The first thing we need to do is setup our equations. The equation for a percent is simple: $$N=\frac{\%}{100}T$$. Alternately, $$100N=\%T$$.
The problem states that “r percent of the store’s revenue from newspaper sales was from Newspaper A.” Revenue is equal to the number of items sold, multiplied by the sales price of each item. So, let’s plug revenue into our percent formula:

$$100(Revenue_A)=\%(Revenue_{total})$$
$$100(1*A)=r(1*A+\frac{5}{4}B)$$

Notice that I translated $$1.25$$ into its fractional form. I call this strategy, “Fractions Are Your Friends” in my classes. Fractions are almost always easier to mathematically manipulate than decimals are.

The problem also states that “p percent of the newspapers that the store sold were copies of Newspaper A.” Thus,

$$100(Copies_A )=\%(Copies_{total})$$
$$100(A)=p(A+B)$$

We now have 2 equations with 4 unknowns, but the problem isn’t asking us to solve for a number. Our target is “r in terms of p”, which means we need to get rid of variables $$A$$ and $$B$$, while simultaneously solving for $$r$$. At this point, we have two options: (1) just doing the dang algebra, or (2) a strategy I call in my classes “Easy Numbers.” Let's take a look at both strategies, starting with “Easy Numbers”:

Tactic 1: Easy Numbers

Since the problem gives us ratios without ever giving us totals, we can actually chose the “total” values in a way that makes the math simple. The reasons why we can pick values for totals (if the totals aren’t given) are two-fold: first, doing this turns abstract formulas into very concrete, easy-to-understand equations. Second, since the total values clearly drop out of the final solutions – after all, $$A$$ and $$B$$ aren’t in the answer choices – assigning them values that will disappear by the end is totally fine.
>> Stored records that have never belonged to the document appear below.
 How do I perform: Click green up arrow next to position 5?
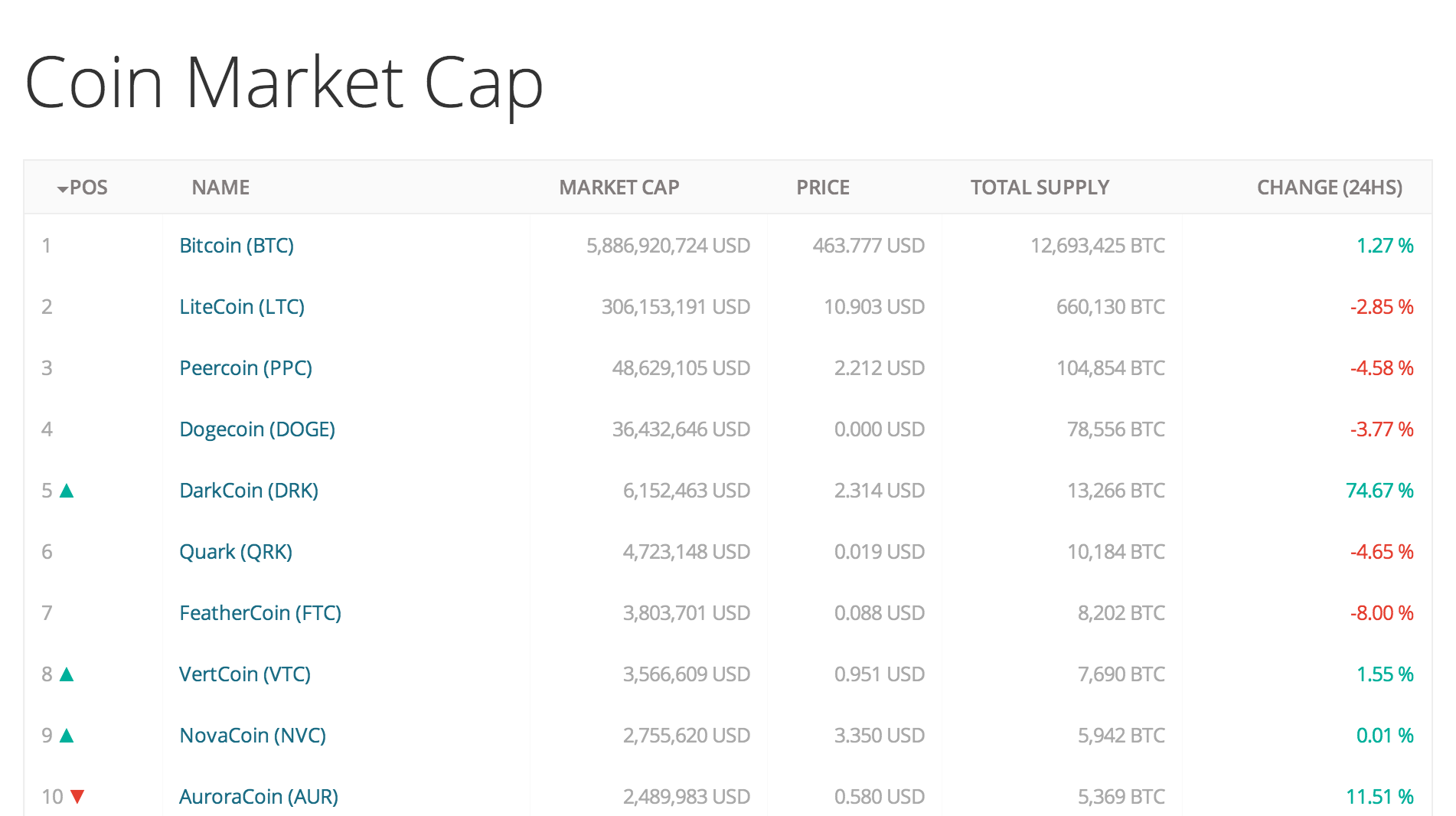pyautogui.click(x=67, y=491)
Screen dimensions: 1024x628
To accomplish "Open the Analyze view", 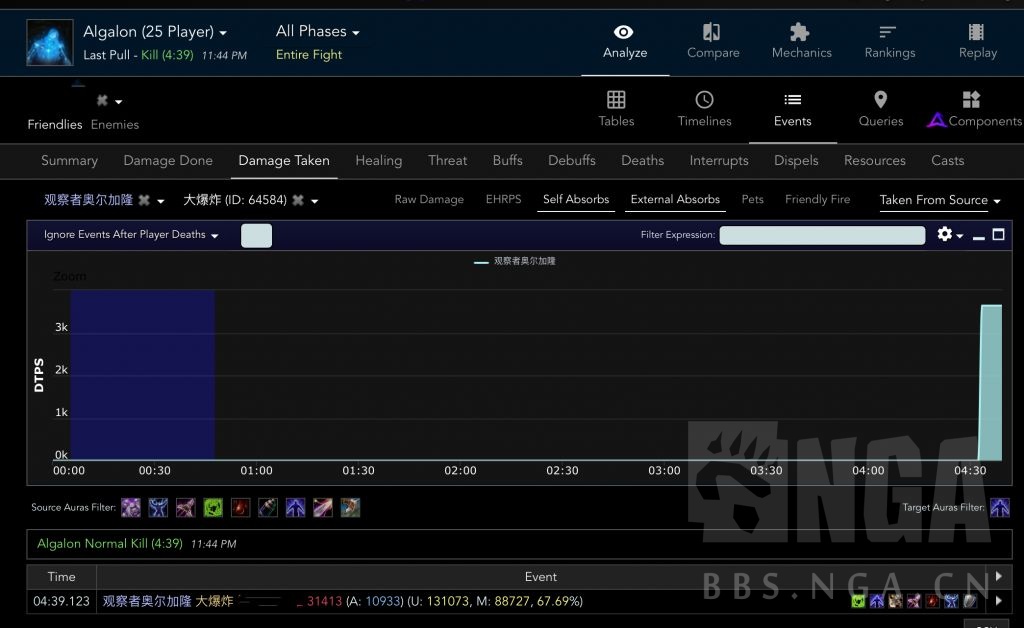I will (x=625, y=41).
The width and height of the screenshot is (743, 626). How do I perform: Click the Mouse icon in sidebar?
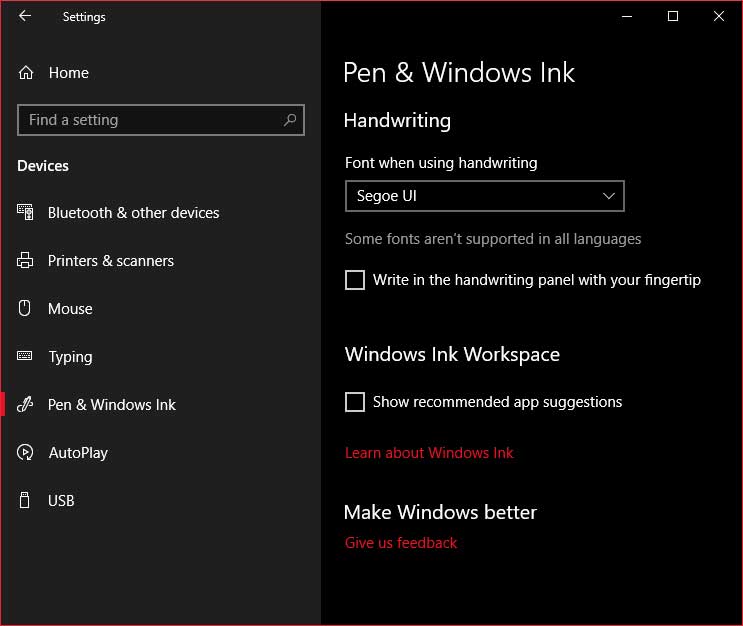pos(24,308)
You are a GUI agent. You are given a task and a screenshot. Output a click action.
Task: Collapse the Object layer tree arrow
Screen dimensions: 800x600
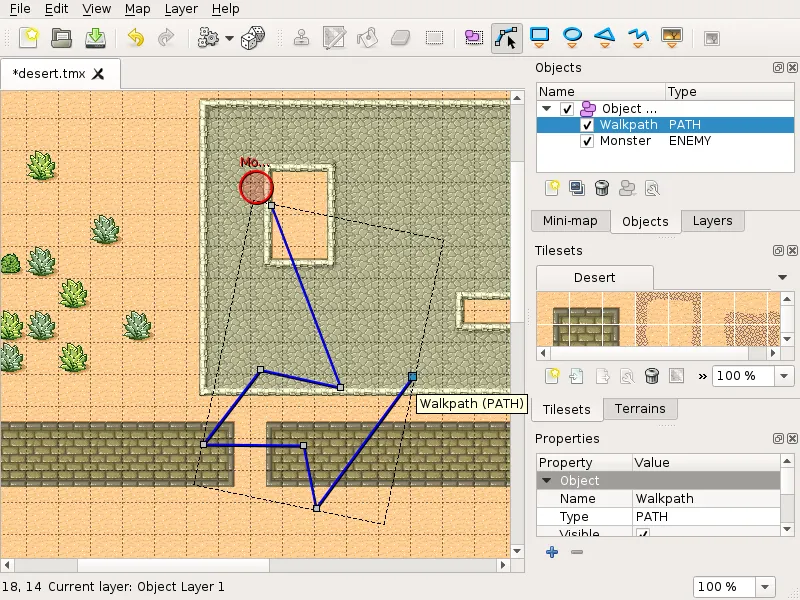point(547,109)
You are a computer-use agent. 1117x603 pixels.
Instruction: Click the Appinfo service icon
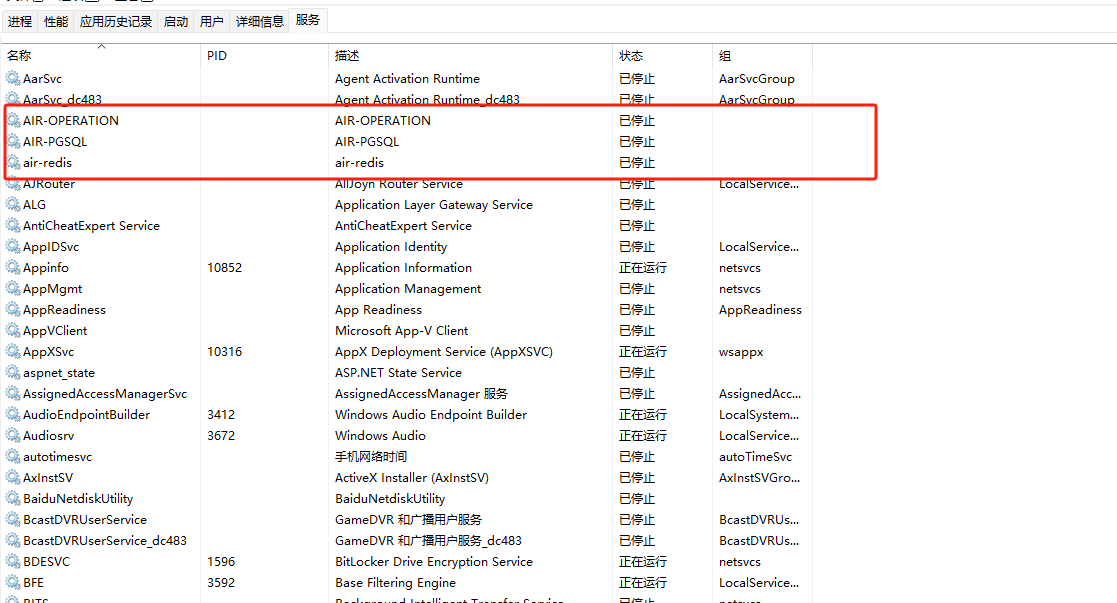coord(14,267)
With percentage questions without totals, a common “Easy Number” we could pick is $$100$$. The equation $$100A = p(A+B)$$ demonstrates this. If we say that $$A+B=100$$, then $$100A = p(100)$$ and $$A=p$$, allowing us to eliminate $$A$$. But we also know that if $$A=p$$ and $$A+B = 100$$, then $$B = 100–p$$. Plugging in these values into the revenue equation above gets us a single equation in terms of $$r$$ and $$p$$:

$$100(p)=r(1p+\frac{5}{4}(100-p)$$

From this point forward, it’s just math, though our goal shouldn’t be just to randomly move things around – instead we use the answer choices to inform what “shape” the GMAT wants the math to be in. Since the question tells us that we are looking for $$r$$ in terms of $$p$$, we isolate $$r$$ in the equation by dividing both sides by the same value:

$$r=\frac{100(p)}{p+\frac{5}{4}(100)-\frac{5}{4}p}=\frac{100(p)}{\frac{5}{4}(100)-\frac{1}{4}p}$$

Multiplying the fraction by $$\frac{4}{4}$$ (a strategy I call in my classes “Multiply by 1”), keeps the fraction equivalent, but simplifies the denominator so it looks like the answer choices:

$$r=\frac{400p}{500-p}$$

We have our answer. It’s “D”.

Tactic 2: Do the Algebra

Since the GMAT is a critical-thinking test that rewards mental flexibility, there is often more than one way to solve a question. (I guess this means that since the GMAT is a Computer-Adaptive Test, there is more than one way to skin a CAT!) Here is what it would look like algebraically…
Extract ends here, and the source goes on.